*WORK INSTRUCTIONS*.
**A.** Answer these from the Lego Star Wars Holiday Special summary, one line each:
(i) On which planet is the Jedi Temple that Rey visits?
(ii) Where does Rey land the first time she is pulled through the doorway?
(iii) Which droid does Rey persuade to travel through time with her?
**B.** Write the next part of the Lego Star Wars Holiday Special summary, starting after its final sentence.

*TEXT SHOWN*.
Rey is the protagonist of The Lego Star Wars Holiday Special, set the Life Day after the events of The Rise of Skywalker. Now a Jedi Master, Rey unsuccessfully attempts to train Finn as her Padawan after having recognized him as Force sensitive. Meditating before turning to ancient Jedi texts, Rey learns of a Jedi Temple on Kordoku where on Life Day, "a key to the galaxy's past will help make a Jedi's future clearer" can be found. Leaving Finn to prepare Life Day preparations with Poe, Rey travels to the temple on Kordoku, where the Force leads her to a mysterious blue-green crystal key lying before a sealed doorway. While pondering as to its purpose, Rey witnesses the door begin revolving, opening a portal to the World Between Worlds, a dimension that exists outside of time and space. Sucked through the doorway, Rey lands in the swamps of Dagobah (during the events of The Empire Strikes Back), where she witnesses a younger Luke Skywalker training under Yoda. Rey watches Luke struggle before reopening the portal with the key, bringing her to back to the Kordoku temple in the present. Realising that she can train Finn by travelling in time to other Life Days and watch other Jedi Masters train their students, Rey convinces a reluctant BB-8 to follow her through time, watching Qui-Gon Jinn and his Padawan Obi-Wan Kenobi as they wait to meet the Trade Federation (during the events of The Phantom Menace), before travelling further to witness an older Kenobi and his own Padawan Anakin Skywalker (the future Darth Vader, during the events of Attack of the Clones). After being noticed by the duo, who ignite their lightsabers, Rey bids the pair farewell before turning the key and reopening the portal, finding her in Luke's cockpit during the Battle of Yavin, inadvertently helping him destroy the Death Star before returning to the present.

*SOURCE DATA*.
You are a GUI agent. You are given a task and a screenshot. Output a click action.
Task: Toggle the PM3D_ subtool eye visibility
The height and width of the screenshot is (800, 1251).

*ANSWERS TO THE EXERCISES*.
**A.**
(i) Kordoku
(ii) The swamps of Dagobah
(iii) BB-8

**B.**
Exhilarated by her experiences of encountering previous Jedi Masters, Rey insists on seeing one more master and apprentice for Finn against BB-8's wishes. Finding themselves onboard the second Death Star in her grandfather Emperor Palpatine's throne room (during the events of Return of the Jedi), Rey witnesses his apprentice, Darth Vader, give him a mug as a gift, of which Palpatine is dismissive. Uneasy, Rey reactivates the portal and leave through it, unknowingly witnessed by Palpatine, who sends Vader through the portal to investigate. On Kordoku, Rey is shocked as Vader enters through the portal before she can close it, igniting his lightsaber before using the Force to snatch the key out of Rey's hands upon noticing her. While the Sith Lord tries to figure out what the device is, Rey charges at him with her lightsaber, and the pair battle with both lightsabers and Force-thrown rocks. He asks if she is a Jedi and Rey confirms this is so. The two fight over the key, causing it to open another portal, sucking them inside and leaving BB-8 behind.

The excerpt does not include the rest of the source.